1. access-list 100 remark VTY Access-class list
2. access-list 100 remark SDM_ACL Category=1
3. access-list 100 permit ip 10.110.110.0 0.0.0.255 any
4. access-list 100 deny   ip any any
The above is as follows:

line 1: says this access-list is for VTY access.
           VTY is a virtual terminal line. assign to IP address for remote access to a particular devices.
line 2: simply says this access is coming from SDM device a GUI remote access

line 3: says allow any ip address from this ip network 10.110.110.0 to 0.0.0.255 to reach any other ip/network withing
            your LAN (10.110.110.1 - 10.110.110.254)
line 4: says deny any other ip address class other than the one specified in line 3 above from getting to this LAN.
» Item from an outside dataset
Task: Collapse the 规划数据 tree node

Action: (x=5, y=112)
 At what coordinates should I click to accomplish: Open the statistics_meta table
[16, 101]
As per 101 lists, there are 2 things setup here. NAT and filtering of traffic from host to network and host to host.
the bellow are the NAT translations;
''access-list 101 deny   ip host 10.110.110.21 any
 access-list 101 deny   ip host 10.110.110.18 any
access-list 101 deny   ip host 10.110.110.22 any
access-list 101 deny   ip host 10.110.110.32 any
access-list 101 deny   ip host 10.110.110.36 any
access-list 101 deny   ip host 10.110.110.29 any
access-list 101 deny   ip host 10.110.110.33 any
access-list 101 deny   ip host 10.110.110.19 any
access-list 101 permit ip 10.110.110.0 0.0.0.255 any
access-list 101 permit ip 10.110.112.0 0.0.0.255 any
access-list 101 permit ip 10.110.111.0 0.0.0.255 any
access-list 101 permit ip 10.110.113.0 0.0.0.255 any
access-list 101 permit ip 10.110.114.0 0.0.0.255 any
access-list 105 permit ip 10.110.110.0 0.0.0.255 any
access-list 105 permit ip 10.110.112.0 0.0.0.255 any''


access-list 101 deny   ip 10.110.110.0 0.0.0.255 10.110.111.0 0.0.0.255
the cli above deny network 110 from accessing network 111 (10.110.110.0/24 - 10.110.111.0/24)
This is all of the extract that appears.